Archive for January 2010
Recently I’ve set myself of a new journey since I’ve decided to help my friend’s business to battle the crisis back home by creating them a new website. It’s a bit ironic but I didn’t know where to start, because at work I usually work with custom made websites which very rarely use a content management system.
The content management system I’ve chosen to use is Drupal – a widely adopted opensource content management system written in PHP. It has a vast community and enormous amounts of modules developed by other people. It took me about a week’s worth of evenings to get to know the system and launch the website. Here are the steps involved to create a Drupal website:
- Install Drupal. The installation was really easy and simple. Put it on your webserver, access the website, follow an easy guide and you’re done.
- Configure Drupal. To a new user Drupal configuration may seem hectic or chaotic at first. It may take a while to get the hang of things. Figuring out how to change website information, setting up menus, changing themes, hiding things that you don’t want to display.
- Pick a theme. It’s generally better to pick an already made theme and modify it to fit your needs. Themes are designed to integrate with Drupal nicely. They will likely look the same on all popular browsers, will be HTML standard compliant, optimized for SEO and may even be optimized usability wise. I found it very easy to pick a theme using theme garden.
- Install modules. Drupal is a modular content management system and comes with a few useful bundled modules it self. One of the strongest Drupal’s key points is that it has a vast community actively developing modules for it. If you ever need to do something on your website most likely there is a module to do it.
More about modules
Drupal has many useful modules such as Blog, Comments, RSS, Forum, Search, Localization, Content categorization. But the true power lies in modules developed by the Drupal community. A few examples:
- CCK. Content construction kit allows you to add custom fields to content nodes.
- Views. One of the most essential modules for Drupal. Alows to change website’s representation in many ways.
- Pathauto. Allows to configure how website’s URL’s are constructed. A very powerful module for anyone interested in SEO.
- Nodewords. Allows to change meta tags. Very useful to provide custom meta descriptions for content pages. Descriptions are important for SEO.
- Page Title. Another useful Drupal SEO module that allows to provide custom page titles.
- Lightbox2. Very nice plugin to display images on the website. Also supports slideshow.
- Wysiwyg. Allows to replace a simple content text editor with a rich text editor of your choice.
- Google Analytics. Adds google analytics tracking. Provides powerful per user configuration.

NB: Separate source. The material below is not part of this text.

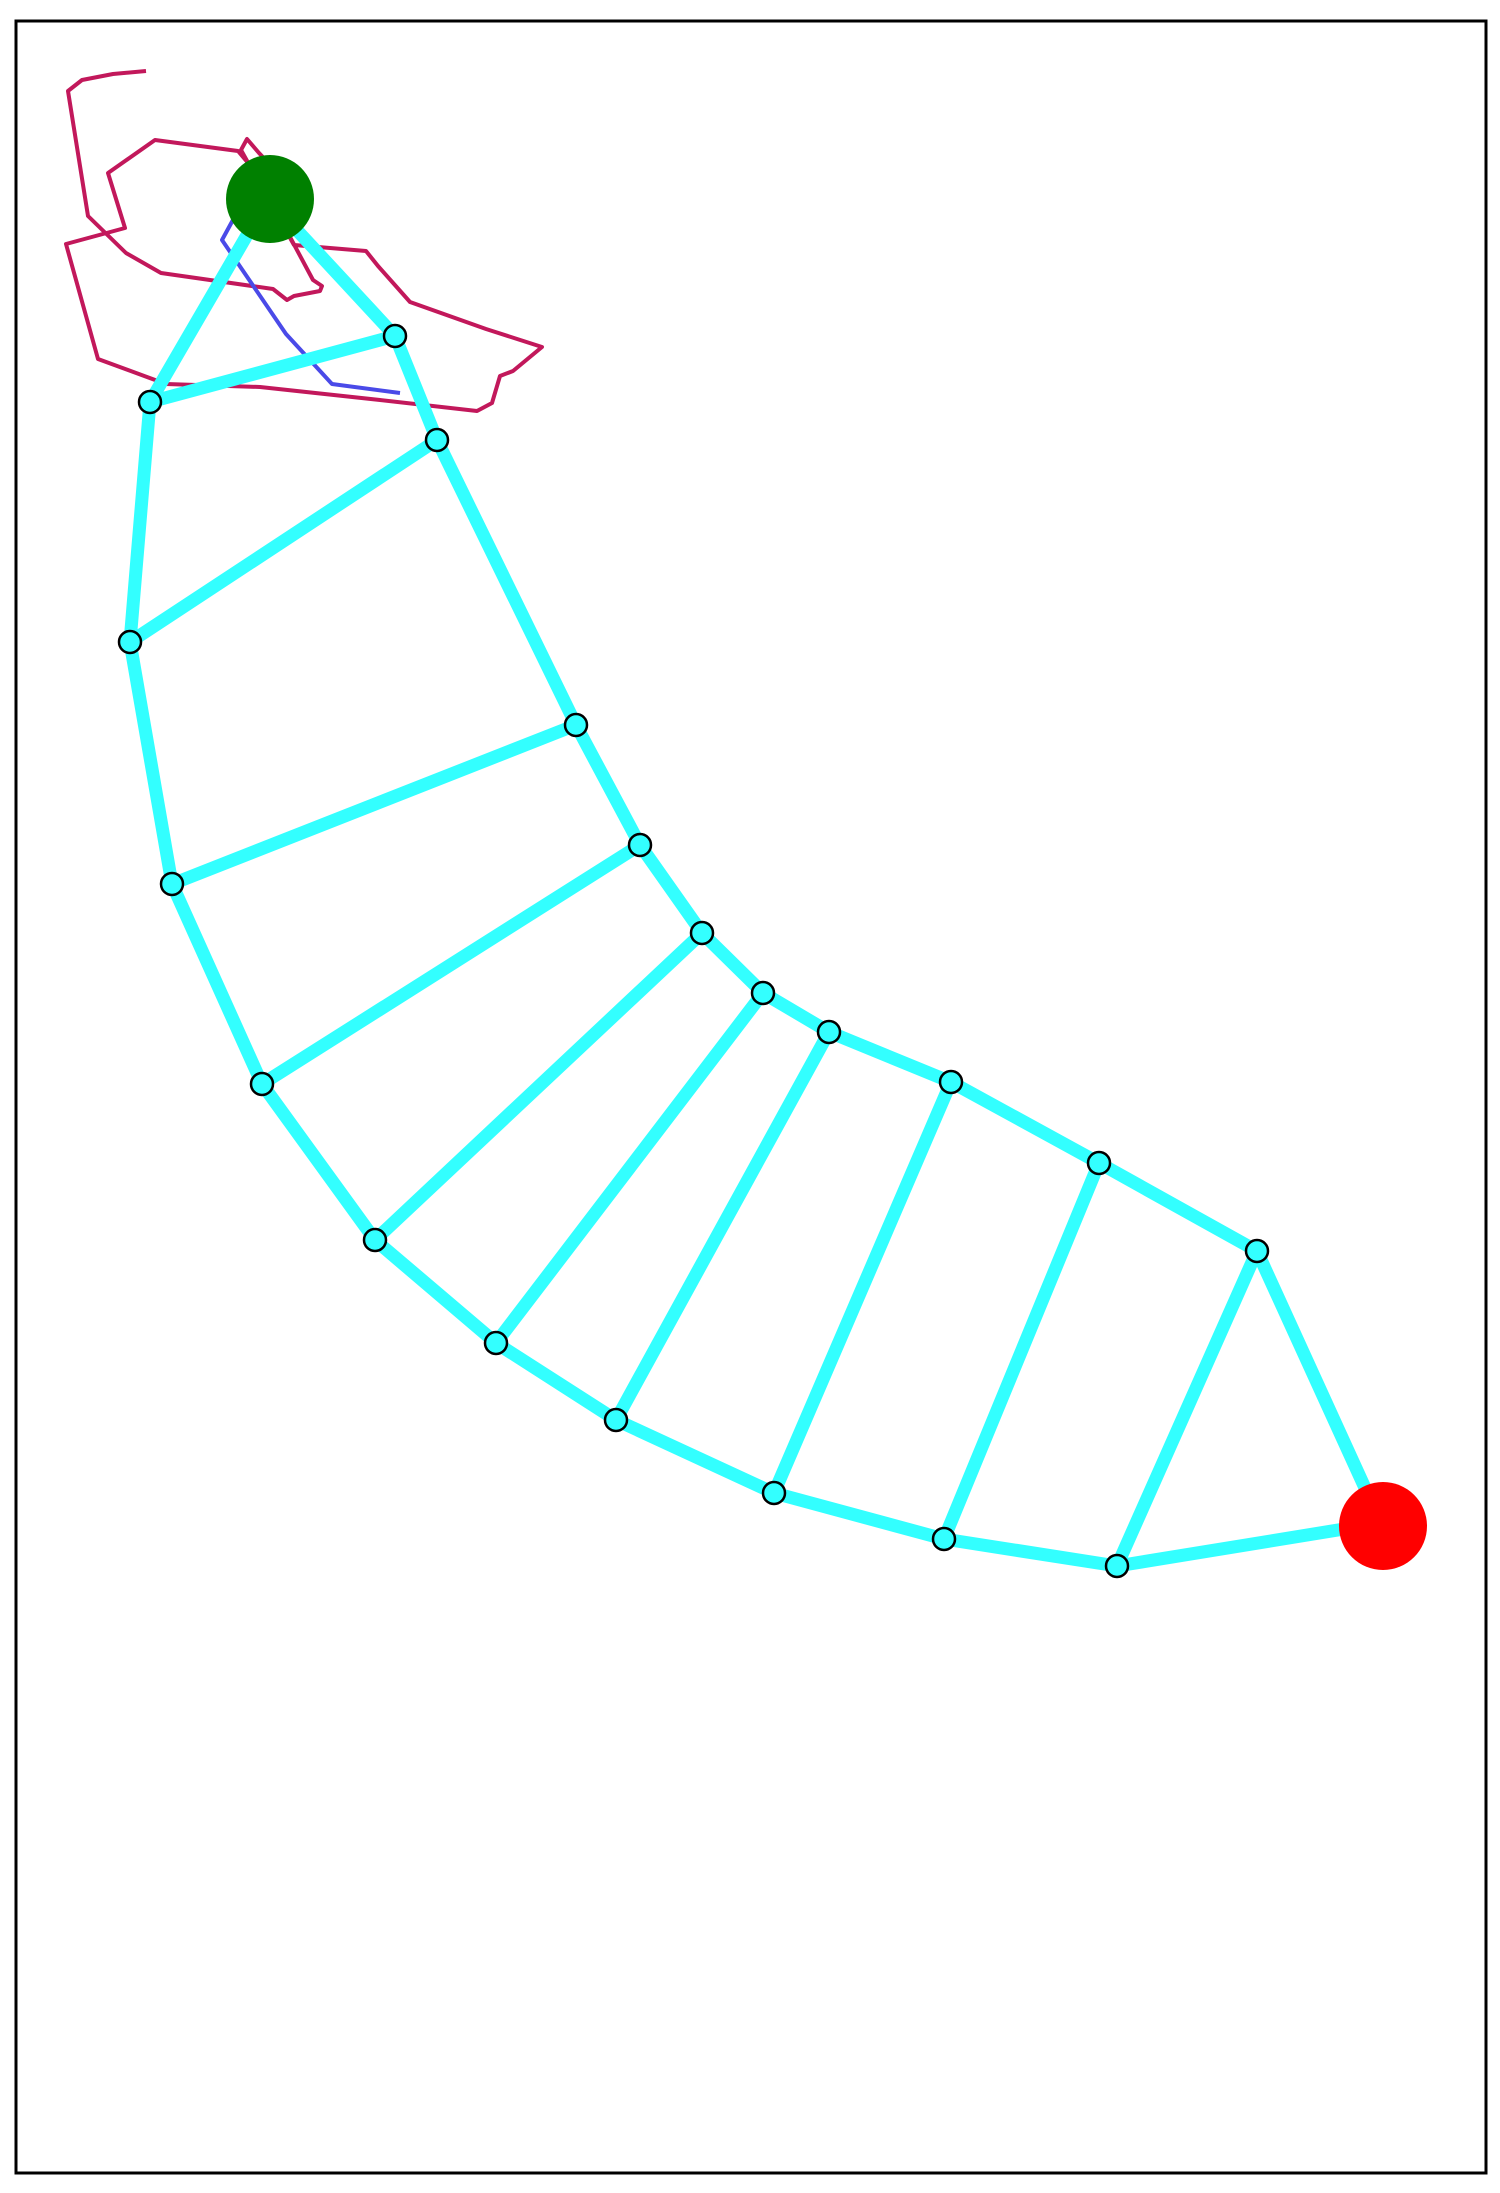 This screenshot has width=1500, height=2193. I want to click on crimson-trajectory-path, so click(304, 241).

- Node Gallery. A nice lightweight image gallery for Drupal. Still in alpha stages but very easy to use and provides lot’s of configuration. Integrates with Lightbox2.
- Backup and Migrate. Creates scheduled website backups in case there’s an emergency.
- And many other modules…
Pros and Cons of Drupal
Drupal has many pros:
- Extremely easy to install on any webserver.
- Has a vast community developing modules and providing technical help.
- Has a huge amount of freely available themes to pick from.
- Is very well adopted and maintained which means that bugs are fixed, security patches are released and new cutting edge features are always on the horizon.
- Drupal is fast. Maybe it’s not the fastest content management system in the world but it certainly is fast. It’s very easy to set Drupal cache settings which give an immediate boost to the website.
- It’s relatively easy to set up a website that is Search Engine Optimized aka SEO.
Like everything in life Drupal has a few cons:
- For new users Drupal may be overwhelming somewhat chaotic and hectic. It’s still very easy to set up a theme and enter content. But you may have to scratch your head for a while how to add localization support to Drupal.
- Drupal is quite old and even it’s actively developed lot’s of it is written in procedural PHP. Which isn’t necessarily a bad thing, but in some way means that it’s not a top cutting edge software modelling masterpiece.
- Even though Drupal has a huge community which develops modules for it some of the modules don’t have very good documentation. More often than not these are the less used ones. It’s not Drupal’s fault but it’s still confusing and somewhat frustrating to try and figure out where and how you can configure some module you’ve just installed.
All in all I’m happy with Drupal and I think it’s an amazing project and I’m giving my thanks to the Drupal community for all the greats things they are doing.